Graham Reid | | 1 min read
Quite why and how this 2004 album has turned up only now is a mystery to me, but here it. Better late than . . .
This old journeyman r'n'b singer co-wrote eight songs with Bob Marley in early '68 (a few appear on the Soul Almighty collection) and Marley recorded a number of his originals, and Norman apparently wrote some lyrics for the Irma Thomas/Rolling Stones hit Time is On My Side (which is always only credited to Jerry Ragavoy).
A young Jimi Hendrix jammed with him in New York clubs -- but mostly Norman lead a version of the Coasters for a few decades.
All that aside, he has an aged voice which hints at the Sam Cooke era and the quiver and fragility in it becomes more appealing over repeat listens.
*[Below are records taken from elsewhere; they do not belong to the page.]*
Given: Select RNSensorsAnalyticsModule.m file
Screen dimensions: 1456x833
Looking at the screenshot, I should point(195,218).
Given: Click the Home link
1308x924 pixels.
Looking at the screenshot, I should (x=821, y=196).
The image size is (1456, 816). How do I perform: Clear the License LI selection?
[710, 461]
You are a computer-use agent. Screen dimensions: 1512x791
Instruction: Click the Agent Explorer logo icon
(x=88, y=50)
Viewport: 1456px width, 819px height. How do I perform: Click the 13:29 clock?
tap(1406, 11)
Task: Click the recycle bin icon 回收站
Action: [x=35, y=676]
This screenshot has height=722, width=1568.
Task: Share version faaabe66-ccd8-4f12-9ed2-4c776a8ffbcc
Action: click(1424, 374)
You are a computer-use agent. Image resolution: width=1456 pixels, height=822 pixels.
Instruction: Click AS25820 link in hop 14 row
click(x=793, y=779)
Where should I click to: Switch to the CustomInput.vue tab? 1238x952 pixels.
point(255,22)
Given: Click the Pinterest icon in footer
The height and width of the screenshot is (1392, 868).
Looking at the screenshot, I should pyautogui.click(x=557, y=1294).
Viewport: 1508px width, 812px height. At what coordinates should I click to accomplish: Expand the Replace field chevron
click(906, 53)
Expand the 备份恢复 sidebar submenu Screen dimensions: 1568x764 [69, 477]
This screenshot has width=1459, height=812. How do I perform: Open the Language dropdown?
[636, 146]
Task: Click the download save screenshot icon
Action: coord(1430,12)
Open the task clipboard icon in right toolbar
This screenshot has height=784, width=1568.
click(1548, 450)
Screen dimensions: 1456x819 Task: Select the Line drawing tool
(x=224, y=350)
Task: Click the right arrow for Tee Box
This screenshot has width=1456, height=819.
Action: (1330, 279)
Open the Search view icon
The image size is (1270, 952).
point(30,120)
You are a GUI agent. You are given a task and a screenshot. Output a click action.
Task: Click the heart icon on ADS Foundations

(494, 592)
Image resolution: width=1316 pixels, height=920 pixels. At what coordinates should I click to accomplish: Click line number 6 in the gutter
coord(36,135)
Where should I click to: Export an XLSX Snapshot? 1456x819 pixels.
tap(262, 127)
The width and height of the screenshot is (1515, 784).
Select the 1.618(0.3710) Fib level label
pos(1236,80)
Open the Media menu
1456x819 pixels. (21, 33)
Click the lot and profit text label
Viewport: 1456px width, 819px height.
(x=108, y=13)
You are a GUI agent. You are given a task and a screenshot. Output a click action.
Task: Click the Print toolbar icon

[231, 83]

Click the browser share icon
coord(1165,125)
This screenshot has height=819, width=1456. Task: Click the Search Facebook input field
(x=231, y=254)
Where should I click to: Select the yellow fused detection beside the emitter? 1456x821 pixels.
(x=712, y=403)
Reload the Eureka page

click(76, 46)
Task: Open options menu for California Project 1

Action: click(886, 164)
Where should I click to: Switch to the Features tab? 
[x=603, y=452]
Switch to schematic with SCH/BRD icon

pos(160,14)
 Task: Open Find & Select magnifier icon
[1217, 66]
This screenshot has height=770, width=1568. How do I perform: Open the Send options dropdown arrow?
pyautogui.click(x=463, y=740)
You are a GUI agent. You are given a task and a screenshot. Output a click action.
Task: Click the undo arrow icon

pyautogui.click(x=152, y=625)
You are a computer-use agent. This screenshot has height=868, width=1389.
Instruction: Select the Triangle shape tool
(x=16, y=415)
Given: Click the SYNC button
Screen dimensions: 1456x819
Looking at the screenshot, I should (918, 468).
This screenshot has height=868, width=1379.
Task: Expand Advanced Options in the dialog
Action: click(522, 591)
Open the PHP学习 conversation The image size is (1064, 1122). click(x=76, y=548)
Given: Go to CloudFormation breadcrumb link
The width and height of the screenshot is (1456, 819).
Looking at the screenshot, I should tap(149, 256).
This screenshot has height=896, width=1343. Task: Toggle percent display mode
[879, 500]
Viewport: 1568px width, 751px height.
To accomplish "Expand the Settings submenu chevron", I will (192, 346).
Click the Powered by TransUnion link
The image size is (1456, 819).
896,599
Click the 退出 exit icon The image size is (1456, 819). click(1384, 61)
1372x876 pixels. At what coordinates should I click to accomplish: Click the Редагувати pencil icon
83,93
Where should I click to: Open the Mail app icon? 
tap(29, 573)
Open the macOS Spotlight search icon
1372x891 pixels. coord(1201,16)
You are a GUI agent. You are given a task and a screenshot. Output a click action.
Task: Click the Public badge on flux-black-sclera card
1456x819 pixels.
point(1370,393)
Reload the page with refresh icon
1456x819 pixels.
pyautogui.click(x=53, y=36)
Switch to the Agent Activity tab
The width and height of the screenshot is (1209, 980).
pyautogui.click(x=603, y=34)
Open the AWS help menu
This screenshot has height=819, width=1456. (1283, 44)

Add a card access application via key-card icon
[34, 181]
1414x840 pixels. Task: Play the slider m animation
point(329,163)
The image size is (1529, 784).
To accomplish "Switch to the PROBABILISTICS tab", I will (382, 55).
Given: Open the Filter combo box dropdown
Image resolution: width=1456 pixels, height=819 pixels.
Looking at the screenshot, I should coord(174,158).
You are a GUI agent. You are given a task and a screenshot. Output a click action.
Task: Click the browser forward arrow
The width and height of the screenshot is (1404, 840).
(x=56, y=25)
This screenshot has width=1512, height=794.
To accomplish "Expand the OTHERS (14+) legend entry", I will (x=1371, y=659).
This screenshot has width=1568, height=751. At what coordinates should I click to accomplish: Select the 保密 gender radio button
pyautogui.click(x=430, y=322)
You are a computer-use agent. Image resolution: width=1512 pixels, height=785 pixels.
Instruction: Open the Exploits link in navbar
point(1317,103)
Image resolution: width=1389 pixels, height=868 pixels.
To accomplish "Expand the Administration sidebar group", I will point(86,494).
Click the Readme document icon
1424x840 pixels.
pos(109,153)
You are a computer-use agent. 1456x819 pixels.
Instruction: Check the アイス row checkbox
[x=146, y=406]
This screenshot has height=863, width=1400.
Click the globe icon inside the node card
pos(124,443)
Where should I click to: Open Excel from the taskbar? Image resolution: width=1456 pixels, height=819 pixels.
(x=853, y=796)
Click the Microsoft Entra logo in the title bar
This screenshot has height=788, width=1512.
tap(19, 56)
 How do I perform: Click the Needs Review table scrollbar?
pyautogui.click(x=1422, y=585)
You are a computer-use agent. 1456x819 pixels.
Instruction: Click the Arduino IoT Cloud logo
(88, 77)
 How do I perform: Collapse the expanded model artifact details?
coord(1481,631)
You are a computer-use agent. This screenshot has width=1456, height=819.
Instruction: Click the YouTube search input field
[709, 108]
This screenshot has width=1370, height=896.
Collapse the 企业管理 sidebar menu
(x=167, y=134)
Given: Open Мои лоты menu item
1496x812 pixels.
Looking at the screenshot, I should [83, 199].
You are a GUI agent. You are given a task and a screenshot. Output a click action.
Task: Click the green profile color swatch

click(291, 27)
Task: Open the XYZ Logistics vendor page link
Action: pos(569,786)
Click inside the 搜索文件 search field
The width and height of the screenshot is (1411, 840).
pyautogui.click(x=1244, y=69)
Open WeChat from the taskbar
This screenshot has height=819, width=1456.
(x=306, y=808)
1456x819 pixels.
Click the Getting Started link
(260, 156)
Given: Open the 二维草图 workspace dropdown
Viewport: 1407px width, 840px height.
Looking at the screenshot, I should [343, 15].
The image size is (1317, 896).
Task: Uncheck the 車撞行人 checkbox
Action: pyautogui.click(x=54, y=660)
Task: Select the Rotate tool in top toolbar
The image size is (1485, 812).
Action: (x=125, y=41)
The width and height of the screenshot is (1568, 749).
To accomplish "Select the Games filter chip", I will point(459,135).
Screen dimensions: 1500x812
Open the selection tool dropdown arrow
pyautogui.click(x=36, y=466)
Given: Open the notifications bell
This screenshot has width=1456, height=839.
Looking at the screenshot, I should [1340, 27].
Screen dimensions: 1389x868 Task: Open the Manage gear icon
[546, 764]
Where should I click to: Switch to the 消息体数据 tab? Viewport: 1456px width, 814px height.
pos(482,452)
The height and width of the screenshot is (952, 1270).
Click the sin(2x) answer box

It's a tightrope walk to the melody.
The story behind this album is that when people were cleaning out his untidy apartment a few years back they came on a box of old lyrics from the 60s and 70s and encouraged Norman to record them, which he did -- in his apartment.
With backing by a studio band of friends and admirers added, these are period pieces in a way, but that actually lends them even more charm -- and to hear an old man singing of love takes the lyrics out of their post-teen dimension and into some other place.
Norman may not quite be the great lost artist that his record company and PR people would have you believe, but he is certainly someone who is a bridge back to another time, and this album stands on its own merits even without the interesting backstory.